I aggree with the second part but not the first. We did an experiment last yr after getting our limit on a field hunt . We took the two mojo's up and got back in the blind. Very few ducks would give us a look. We put them back out and before we could get in the blinds ducks were dropping in,made a believer out of me. I do believe people blame them for poor decoy setup and non concealment. Late in the yr hunting swamps we do try to hide them from a 360 view. We put them where the ducks only see them on part of their swing. You just have to learn how to use them in the right situations. Also for field hunting have a remote so you can turn them off if you want to shoot geese.


----------



## texcl (Oct 6, 2007)

Yeah, I really think it depends on the situation. I had a situation where we didn't put one out early in the hunt and ended up putting it out late and there was a marked improvement, I have never seen it hurt a hunt though. there's been other times where it made 0 difference and I got to where I just wouldn't bring it with me out of convenience and we shot just as many ducks. We have some pretty good spots though so a slow period might be 5 or 10 minutes between shots in the evening. I've often wondered how much more difficult it is down south after all the birds have been shot at in several states. I think our ducks are pretty uneducated.


----------



## labman63 (Aug 17, 2009)

It does get a little tough if the ducks stick around but new ducks decoy pretty good.


----------



## PnR_Productions (Feb 15, 2010)

On a report i read last year there was like an 80% better chance of getting ducks to decoy with a spinning wing decoy than there was without. I even did a study for college on them (i know right, i got to hunt ducks for college credit, does it get better than that?) and i found that they decoy a ton better with the mojo out then with just the floater dek's out. i'd just drop the money on a baby mojo, they work very well most of the time!


----------



## PnR_Productions (Feb 15, 2010)

On a report i read last year there was like an 80% better chance of getting ducks to decoy with a spinning wing decoy than there was without. I even did a study for college on them (i know right, i got to hunt ducks for college credit, does it get better than that?) and i found that they decoy a ton better with the mojo out then with just the floater dek's out. i'd just drop the money on a baby mojo, they work very well most of the time!


----------



## NDTerminator (Aug 20, 2003)

Occasionally I'll put one up, but by & large they are more a PITA in the field than they are worth...


----------



## floortrader (Feb 5, 2009)

I think Mojos are like walking around in the decoys.
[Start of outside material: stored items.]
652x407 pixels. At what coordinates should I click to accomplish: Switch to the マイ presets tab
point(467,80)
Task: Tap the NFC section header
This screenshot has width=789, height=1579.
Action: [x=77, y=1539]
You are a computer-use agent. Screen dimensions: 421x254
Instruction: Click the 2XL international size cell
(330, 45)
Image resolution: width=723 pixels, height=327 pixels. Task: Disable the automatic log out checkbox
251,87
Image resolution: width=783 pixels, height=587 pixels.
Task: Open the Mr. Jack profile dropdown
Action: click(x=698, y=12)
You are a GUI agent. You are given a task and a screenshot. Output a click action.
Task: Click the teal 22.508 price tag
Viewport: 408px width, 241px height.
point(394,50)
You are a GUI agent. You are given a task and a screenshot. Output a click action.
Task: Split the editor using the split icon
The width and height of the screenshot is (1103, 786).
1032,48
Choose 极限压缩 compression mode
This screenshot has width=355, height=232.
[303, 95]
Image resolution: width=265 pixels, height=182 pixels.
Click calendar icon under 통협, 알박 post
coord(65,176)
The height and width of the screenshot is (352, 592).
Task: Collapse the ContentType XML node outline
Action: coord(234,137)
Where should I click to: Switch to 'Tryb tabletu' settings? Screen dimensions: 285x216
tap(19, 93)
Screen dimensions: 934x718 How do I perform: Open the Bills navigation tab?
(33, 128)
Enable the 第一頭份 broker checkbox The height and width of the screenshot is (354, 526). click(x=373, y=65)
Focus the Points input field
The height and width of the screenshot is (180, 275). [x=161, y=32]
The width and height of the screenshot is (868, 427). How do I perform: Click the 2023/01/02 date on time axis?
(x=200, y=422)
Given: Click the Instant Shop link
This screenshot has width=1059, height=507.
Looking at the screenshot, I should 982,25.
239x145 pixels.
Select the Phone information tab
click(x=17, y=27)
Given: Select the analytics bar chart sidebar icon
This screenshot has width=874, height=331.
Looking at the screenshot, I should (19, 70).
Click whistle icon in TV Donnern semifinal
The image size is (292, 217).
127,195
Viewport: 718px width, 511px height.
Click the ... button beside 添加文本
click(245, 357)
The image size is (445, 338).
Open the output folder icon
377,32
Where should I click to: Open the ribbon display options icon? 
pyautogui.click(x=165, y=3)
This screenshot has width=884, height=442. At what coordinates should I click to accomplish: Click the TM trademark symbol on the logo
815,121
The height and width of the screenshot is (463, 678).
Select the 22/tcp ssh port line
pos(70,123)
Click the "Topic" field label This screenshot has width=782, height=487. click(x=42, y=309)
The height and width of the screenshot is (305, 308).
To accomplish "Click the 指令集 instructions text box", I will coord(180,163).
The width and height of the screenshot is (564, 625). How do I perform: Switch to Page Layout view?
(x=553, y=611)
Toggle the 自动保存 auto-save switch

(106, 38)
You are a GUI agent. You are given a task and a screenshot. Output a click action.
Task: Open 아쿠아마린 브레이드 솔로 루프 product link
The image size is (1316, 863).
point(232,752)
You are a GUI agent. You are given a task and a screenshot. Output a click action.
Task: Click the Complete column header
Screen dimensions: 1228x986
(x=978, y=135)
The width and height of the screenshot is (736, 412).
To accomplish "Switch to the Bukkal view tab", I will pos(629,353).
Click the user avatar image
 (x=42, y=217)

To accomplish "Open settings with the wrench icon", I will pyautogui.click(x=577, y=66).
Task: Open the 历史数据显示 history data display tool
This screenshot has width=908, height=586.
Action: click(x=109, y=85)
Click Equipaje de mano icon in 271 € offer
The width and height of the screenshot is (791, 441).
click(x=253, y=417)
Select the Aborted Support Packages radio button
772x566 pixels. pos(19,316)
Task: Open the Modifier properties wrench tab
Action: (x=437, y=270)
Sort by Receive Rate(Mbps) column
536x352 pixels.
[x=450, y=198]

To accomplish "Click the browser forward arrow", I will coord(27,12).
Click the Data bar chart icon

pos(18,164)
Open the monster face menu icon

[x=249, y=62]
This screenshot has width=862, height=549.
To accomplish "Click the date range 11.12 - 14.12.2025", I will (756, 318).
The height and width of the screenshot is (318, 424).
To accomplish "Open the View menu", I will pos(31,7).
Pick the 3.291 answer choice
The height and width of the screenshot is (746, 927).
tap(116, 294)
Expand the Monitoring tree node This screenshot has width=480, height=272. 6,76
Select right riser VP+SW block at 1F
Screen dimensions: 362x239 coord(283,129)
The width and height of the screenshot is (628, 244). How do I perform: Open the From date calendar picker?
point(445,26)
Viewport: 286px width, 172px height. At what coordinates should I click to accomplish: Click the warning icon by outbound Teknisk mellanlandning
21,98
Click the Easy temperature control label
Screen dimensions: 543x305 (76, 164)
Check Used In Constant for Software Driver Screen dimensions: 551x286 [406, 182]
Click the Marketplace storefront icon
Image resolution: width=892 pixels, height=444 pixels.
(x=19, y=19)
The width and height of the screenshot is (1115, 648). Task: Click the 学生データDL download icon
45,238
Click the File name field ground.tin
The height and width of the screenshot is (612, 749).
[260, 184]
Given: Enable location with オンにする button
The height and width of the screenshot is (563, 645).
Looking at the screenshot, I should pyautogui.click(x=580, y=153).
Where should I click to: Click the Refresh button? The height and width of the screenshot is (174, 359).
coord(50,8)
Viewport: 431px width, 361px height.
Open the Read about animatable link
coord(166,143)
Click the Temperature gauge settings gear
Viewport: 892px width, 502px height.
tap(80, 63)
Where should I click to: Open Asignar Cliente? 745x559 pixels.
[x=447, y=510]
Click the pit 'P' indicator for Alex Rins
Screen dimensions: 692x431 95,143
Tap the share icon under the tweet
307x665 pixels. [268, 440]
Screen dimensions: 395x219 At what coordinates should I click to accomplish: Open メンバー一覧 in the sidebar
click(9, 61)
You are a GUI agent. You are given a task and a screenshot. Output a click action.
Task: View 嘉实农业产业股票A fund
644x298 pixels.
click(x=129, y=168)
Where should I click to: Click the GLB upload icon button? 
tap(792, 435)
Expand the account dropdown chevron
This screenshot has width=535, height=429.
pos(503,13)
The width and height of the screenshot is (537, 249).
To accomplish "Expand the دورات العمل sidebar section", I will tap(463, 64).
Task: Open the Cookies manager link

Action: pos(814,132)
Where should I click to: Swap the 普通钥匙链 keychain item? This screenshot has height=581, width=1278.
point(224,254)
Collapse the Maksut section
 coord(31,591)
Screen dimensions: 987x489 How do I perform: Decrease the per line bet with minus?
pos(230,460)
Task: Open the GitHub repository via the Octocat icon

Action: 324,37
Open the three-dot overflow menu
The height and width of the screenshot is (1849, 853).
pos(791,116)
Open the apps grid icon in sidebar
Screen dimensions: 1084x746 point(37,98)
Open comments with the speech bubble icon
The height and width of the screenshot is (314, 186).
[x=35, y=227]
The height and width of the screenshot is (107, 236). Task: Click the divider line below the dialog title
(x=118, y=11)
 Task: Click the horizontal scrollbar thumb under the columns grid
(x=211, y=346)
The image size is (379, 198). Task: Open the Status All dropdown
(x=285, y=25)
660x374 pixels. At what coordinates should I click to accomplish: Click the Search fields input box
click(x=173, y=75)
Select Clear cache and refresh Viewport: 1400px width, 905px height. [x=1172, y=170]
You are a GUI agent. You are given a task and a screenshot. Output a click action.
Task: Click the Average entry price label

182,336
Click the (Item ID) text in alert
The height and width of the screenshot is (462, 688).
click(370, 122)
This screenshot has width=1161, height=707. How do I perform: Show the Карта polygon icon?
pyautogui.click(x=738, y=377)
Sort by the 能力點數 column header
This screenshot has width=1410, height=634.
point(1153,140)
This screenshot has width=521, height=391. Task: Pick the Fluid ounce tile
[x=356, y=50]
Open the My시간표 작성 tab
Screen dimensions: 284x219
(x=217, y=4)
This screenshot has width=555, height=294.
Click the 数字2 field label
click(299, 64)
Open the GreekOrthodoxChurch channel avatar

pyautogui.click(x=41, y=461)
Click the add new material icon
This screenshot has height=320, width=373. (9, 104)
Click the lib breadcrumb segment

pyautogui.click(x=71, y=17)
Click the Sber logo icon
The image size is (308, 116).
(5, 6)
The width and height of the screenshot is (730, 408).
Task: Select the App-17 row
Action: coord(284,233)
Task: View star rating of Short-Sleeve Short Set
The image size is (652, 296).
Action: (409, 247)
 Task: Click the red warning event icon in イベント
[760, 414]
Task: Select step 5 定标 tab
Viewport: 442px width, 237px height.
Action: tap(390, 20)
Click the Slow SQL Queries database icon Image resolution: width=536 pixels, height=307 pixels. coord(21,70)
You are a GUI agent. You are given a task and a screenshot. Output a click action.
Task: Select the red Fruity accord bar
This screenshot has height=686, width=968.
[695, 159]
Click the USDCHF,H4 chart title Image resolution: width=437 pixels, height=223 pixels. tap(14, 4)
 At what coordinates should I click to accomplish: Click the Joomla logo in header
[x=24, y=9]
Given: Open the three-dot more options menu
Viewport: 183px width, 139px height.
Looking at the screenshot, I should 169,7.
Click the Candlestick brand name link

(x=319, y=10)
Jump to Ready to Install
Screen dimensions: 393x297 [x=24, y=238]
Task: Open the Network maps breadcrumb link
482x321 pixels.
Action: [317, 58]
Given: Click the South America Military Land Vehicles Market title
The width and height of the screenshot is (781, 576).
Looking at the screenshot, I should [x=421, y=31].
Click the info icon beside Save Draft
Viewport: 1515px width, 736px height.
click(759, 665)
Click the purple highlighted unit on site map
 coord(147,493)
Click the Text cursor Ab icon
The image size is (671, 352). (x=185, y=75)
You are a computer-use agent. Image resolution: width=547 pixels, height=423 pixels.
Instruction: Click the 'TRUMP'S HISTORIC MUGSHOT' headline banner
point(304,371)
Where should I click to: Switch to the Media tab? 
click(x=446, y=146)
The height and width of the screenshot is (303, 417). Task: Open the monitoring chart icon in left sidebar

Difference is the Mojos don'l spook em like people when they get close.


----------



## Acemallard (Sep 30, 2003)

Hunted this last weekend and the ducks decoyed better without the mojo than with it.


----------



## Bandcollector02 (Oct 4, 2005)

My experience is Mallards in particular are attracted to spinning wings. Though, as has been hashed over on these forums many times, the spinning wings certainy seem to deter geese. I haven't read any studies that contrast these observations, but that has been my experience.


----------



## honker_hunter (Oct 20, 2010)

Mallards and Pintails are in love with Spinners, they hit them so hard it's crazy. Especially when field hunting ducks it gives you a great increase in visibility. If you want to give it a try on a cheaper note you could always go and buy a wind duck. It's made by the same company that makes Lucky Ducks but is about 20 dollars compared to 150. Most days you'll be hunting you'll have wind anyways. We tried hunting without a spinner a couple times this year but with very limited success. Just my .02


----------



## theodore (Nov 3, 2007)

I like to hunt dinky little sloughs because I'm usually by myself with no dog. That way if ducks commit to the decoys they are in range. If I drop them I can also retrieve them. This year I have been hunting an area with a ton of mallards, but the one little slough in the area I can effectively hunt doesn't seem to be to the ducks liking. Calling might get me a little look but the decoys haven't been enough. I bought one of those baby mojos last night and it was worth it. The birds this morning were mostly going to the big water, but a few bunches saw that bugger and came in nice. I'm in my forties and wish I would have bought one long ago. Four nice greenies thanks to my little buddy mojo.


----------



## Buddy10 (Nov 2, 2010)

I talked to an avid duck hunter from ND and he always asks me why un "Minnesota Boys" haul tons of decoys out to hunt fields for Mallards - told me all you need is a spinner and a lawn chair. It worked!


----------



## goosehunter64 (Apr 19, 2009)

They work 90% better over a dry field, then water.


----------



## mcwjr13 (Nov 11, 2010)

I use the mojo teal and have had pretty good luck with it. I still prefer hunting over a small spread and "talking" my ducks in.


----------



## IAFOWLER (Jul 14, 2010)

I haven't used one all year. The last 3 limits I shot, there were groups around me using them, and they shot very few ducks. Just be in the right spot.


----------



## fsbirdhouse (Mar 21, 2009)

I couldn't justify the $120.00 a local store was selling them for, but I cannibalized an old remote controlled model car I had laying around the house for the last dozen years, some closed cell foam, some aluminum tube, some hot glue, some pipe insulation, a small wooden block, and a wood dowel, and a piece of corrugated plastic sign board, and I made my own MOJO spinner.
The finished product looked great, and beside the batteries, I was out exactly $2.50 for two cans of flat spray paint.
Used it this last Sat., and it worked very well mechanically. Killed three ducks by it on a short hunt.
I wonder how it will work over water, as I hunted a field this last weekend.
Looking forward to that!


----------